• What this task involves
Continue the passage below about Helga and Clara's trek, beginning right after its final sentence.
═════ Source extract ═════
Helga and Clara stopped at Boise’s Idaho Daily Statesman newspaper to get publicity about their trip. They stayed a week working to replenish funds needed for food, lodging, and clothes.

Courtesy Idaho State Historical Society, 74-126.5. Detail of this photograph on this page.

For the first time, she admitted how much her husband’s inability to provide for the family motivated her decision, something she never said quite so publicly in Spokane. When questioned as to their motives in undertaking the trek, Helga said that it had been first conceived through “the inability of her husband to maintain the family.” This fueled her determination “to do something herself” to help retrieve some of their lost belongings. If they succeeded, it would help her to recover the farm which is “all but hypothecated.”11

So many people expressed concerns over the danger of unsavory men that when Helga and Clara began, they admitted to harboring some of these fears too, especially potential assaults by isolated ranchers and cowboys, hobos, and highwaymen. But by the time they arrived in Baker City, their fears began dissolving. Their many kind encounters with others gave Helga and Clara a growing confidence in people they met and in their own capacity to cope. Farmers and townspeople must have offered them shelter because they stayed only one more shivering night in a cold outbuilding before reaching Baker City. The reporter noted, “The courtesy shown up to the present time, with very few exceptions, has caused the dread to almost entirely disappear. They say they are now afraid of nothing and will either conquer or perish in the attempt to succeed.”12

They continued south and east, eventually crossing the Snake River. They could not have foreseen that this May would have the heaviest rainfall in thirty-three years in the Boise region, which caused the rivers to rise precipitously. Coming from Emmet, the deep waters forced them to cross the river and walk the railroad tracks before they entered the city on June 4. They arrived to a city in alarm over the raging Boise river, which had risen six inches in forty-eight hours. A “force of men” had worked feverishly to retrieve giant logs that had escaped from a boom and shattered bridge pilings in the furious waters. Citizens also built levees to contain the flood waters threatening to cut off South Boise and the city.13

During these first thirty days they had successfully traversed through their first mountain range, waded through swollen river waters, and trudged through spring snows until arriving safely to Boise, Idaho. Only three days of nice weather occurred in that month; nevertheless, they established a rhythm averaging twenty-seven miles a day and proved they possessed the will to protect themselves when necessary. In need of rest and money to continue, they stopped at the newspaper office and presented their card.
═════ Extracted records ═════
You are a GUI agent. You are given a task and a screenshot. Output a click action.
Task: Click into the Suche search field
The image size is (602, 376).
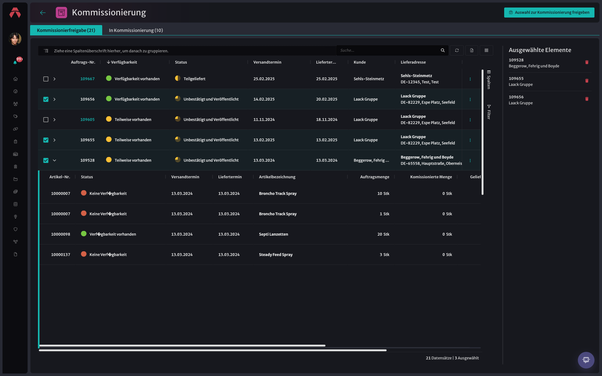tap(389, 50)
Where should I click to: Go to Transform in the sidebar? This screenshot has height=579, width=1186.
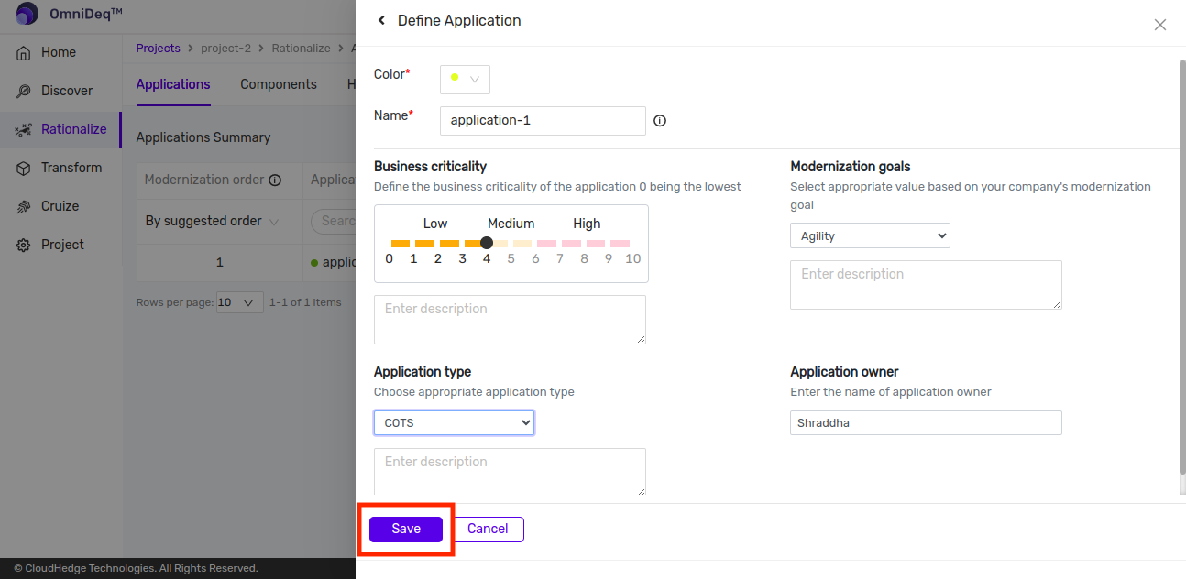(x=71, y=168)
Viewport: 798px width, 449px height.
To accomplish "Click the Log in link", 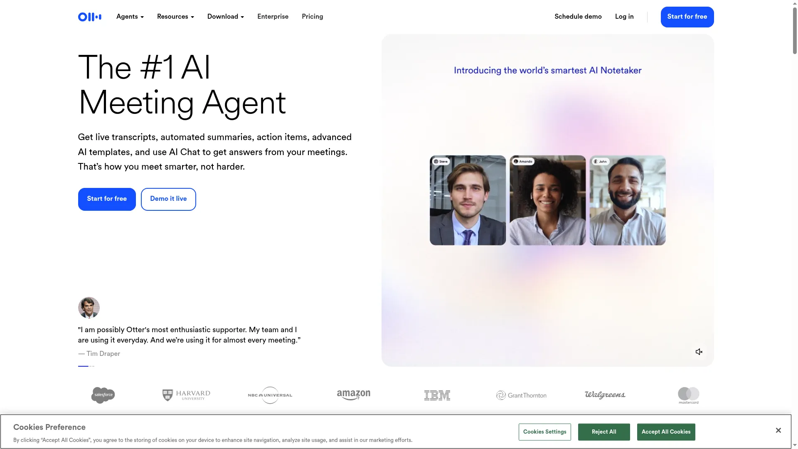I will tap(624, 17).
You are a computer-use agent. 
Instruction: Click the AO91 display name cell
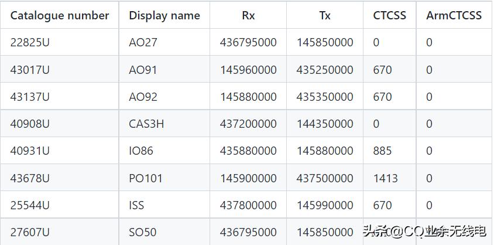143,70
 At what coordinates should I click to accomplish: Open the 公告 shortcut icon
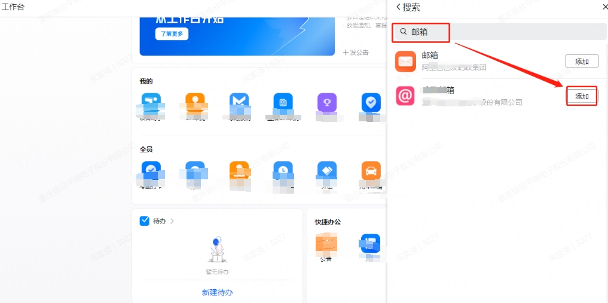click(x=326, y=243)
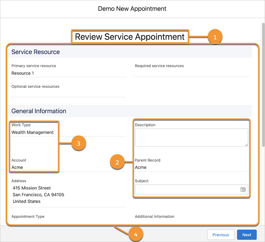Click the orange callout badge numbered 2

coord(118,162)
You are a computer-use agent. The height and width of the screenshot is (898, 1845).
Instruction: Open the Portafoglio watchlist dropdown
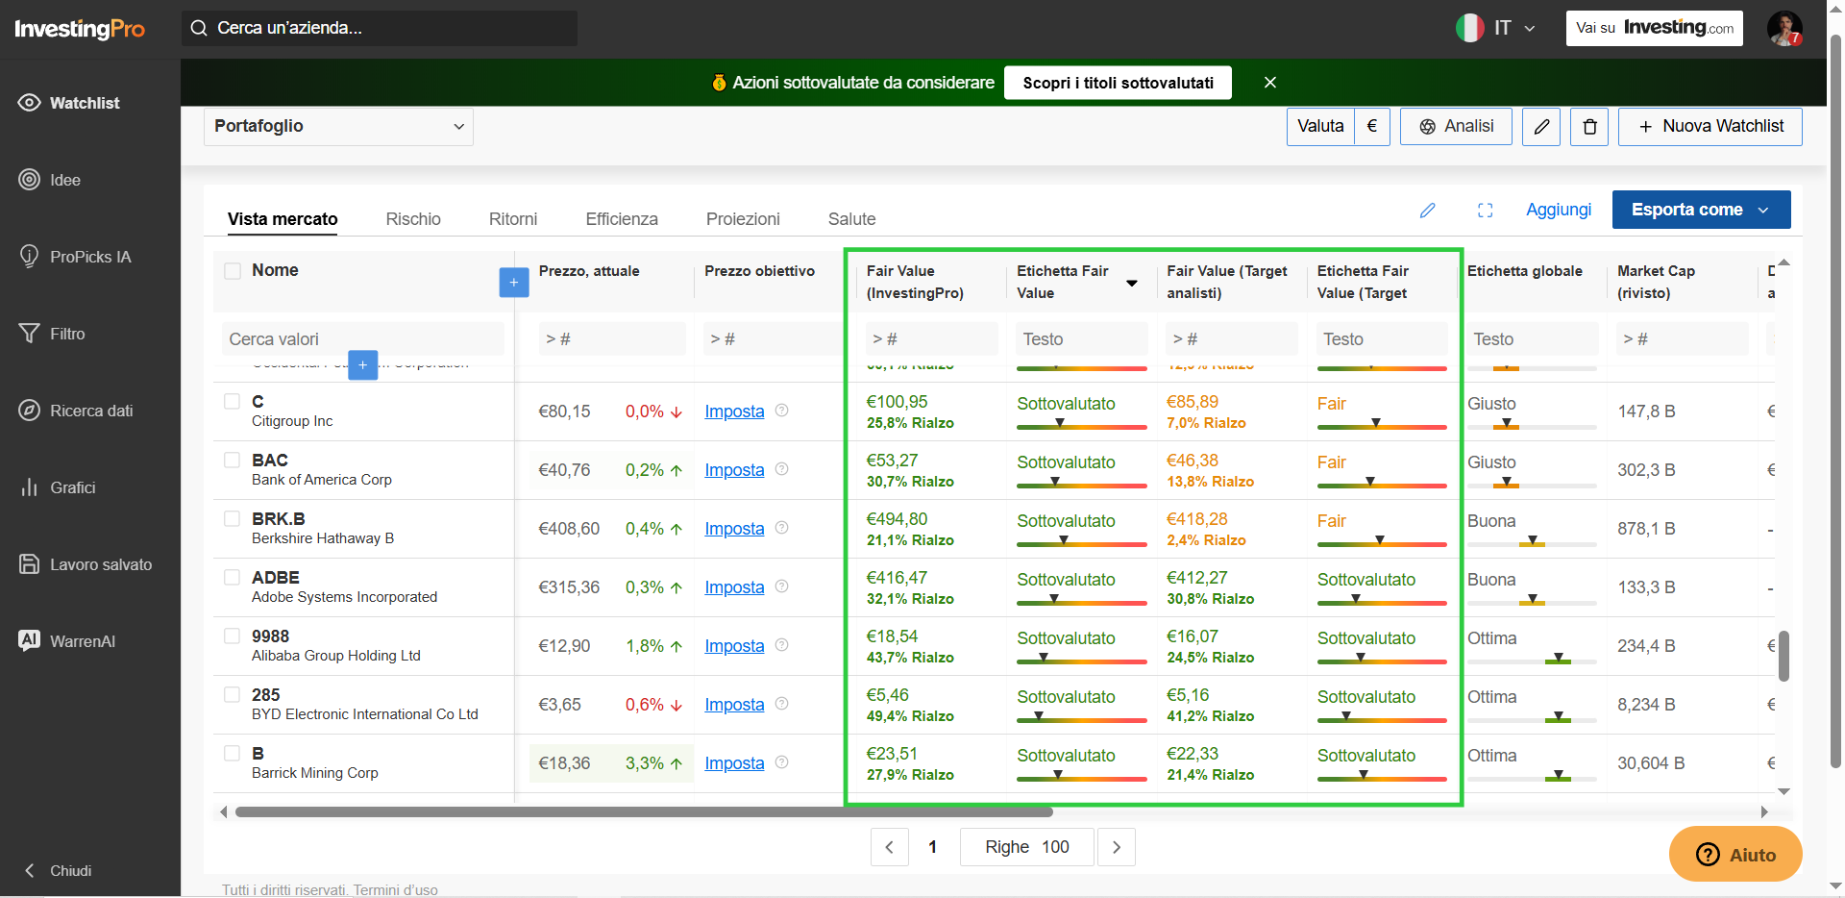tap(338, 126)
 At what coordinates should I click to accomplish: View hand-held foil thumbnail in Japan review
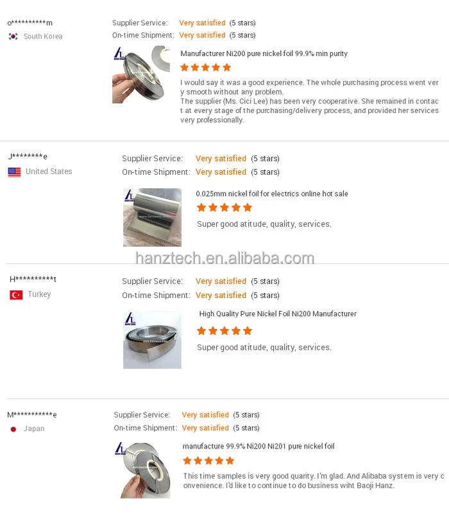point(142,470)
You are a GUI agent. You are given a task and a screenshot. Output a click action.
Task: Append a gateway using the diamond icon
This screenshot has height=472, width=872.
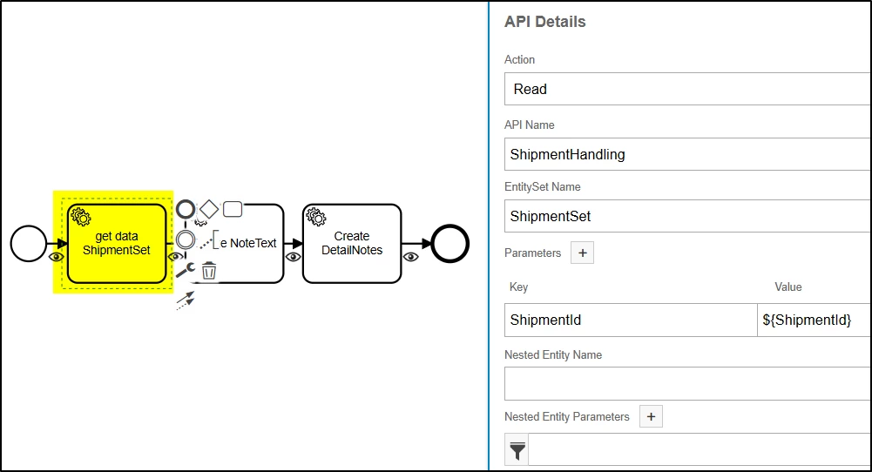pos(208,209)
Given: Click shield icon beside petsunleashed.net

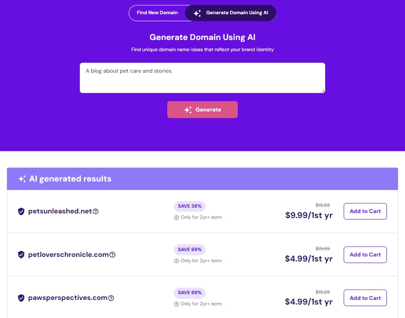Looking at the screenshot, I should pos(21,211).
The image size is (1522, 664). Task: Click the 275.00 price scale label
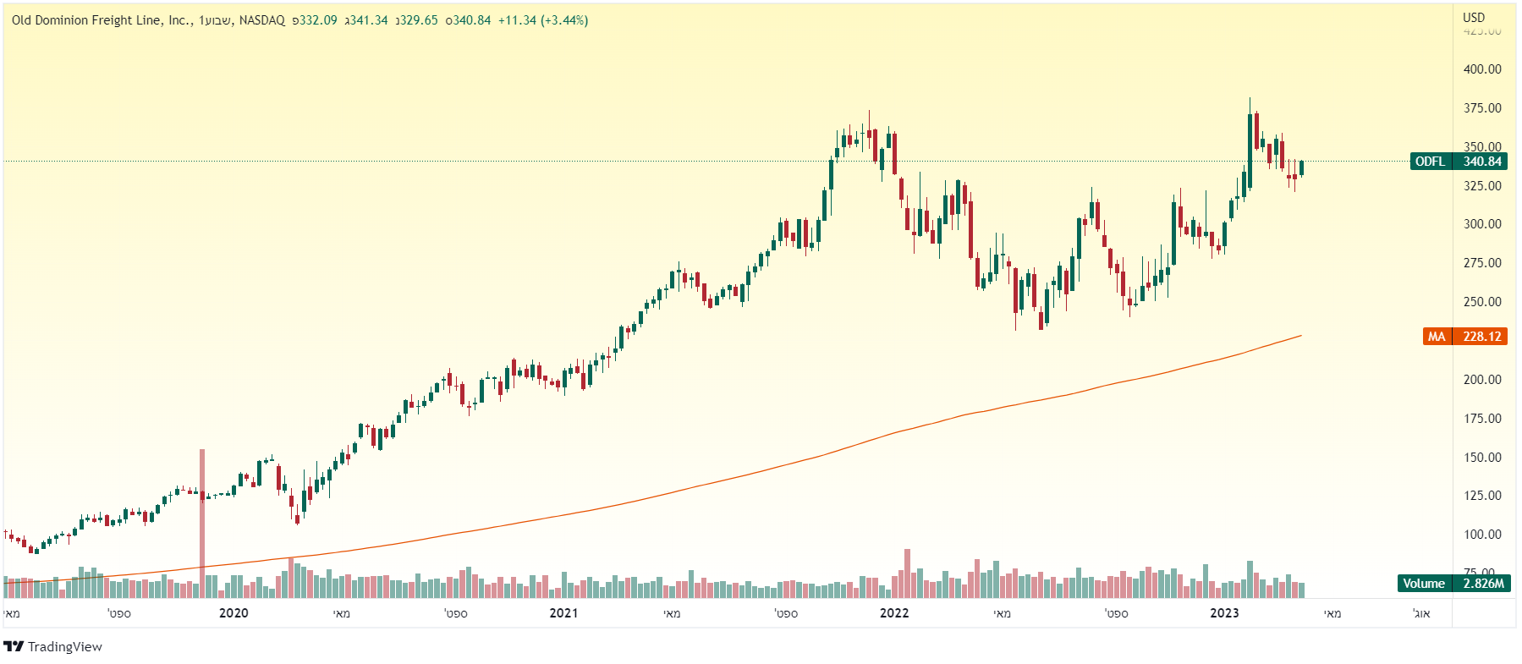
═════
• Response to the exercise
In the June 5 Idaho Daily Statesman, Helga told the reporter that the parties putting up the wager did not care to have their names divulged until the women reached their destination. Impressed with their physical energy and positive spirits in spite of the obstacles they encountered, the reporter observed, “The women did not seem to be discouraged and stated they hoped to return to Spokane by Christmas.”14

Helga and Clara raised funds in Boise by cooking, cleaning, selling pictures, “anything but chopping wood.” They also entered Boise during a week when the press avidly covered discussions over women’s suffrage. Three days before Helga arrived, a large gathering came to city hall to hear an equal suffrage talk by Mrs. Laura Jones, which the Idaho Statesman reporter believed was “a convincing presentation of the reasons why women should be given the ballot. It was intensely logical throughout, relieved by anecdotes and humor sufficiently to keep the audience in a constant good humor.”15 Boise’s active equal suffrage club was also praised that week in the press.

Before they left Boise, Helga and Clara began their own engagement with America’s political leadership by calling on Governor W. J. McConnell of Idaho. He added his signature to the document of introduction from Mayor Belt and included a kind personal note, “He is acquainted with Mayor Belt and vouches for the integrity of the bearers.”16 They left the streets of Boise with their finances shored up, their supplies fortified, and with eagerness to continue their journey.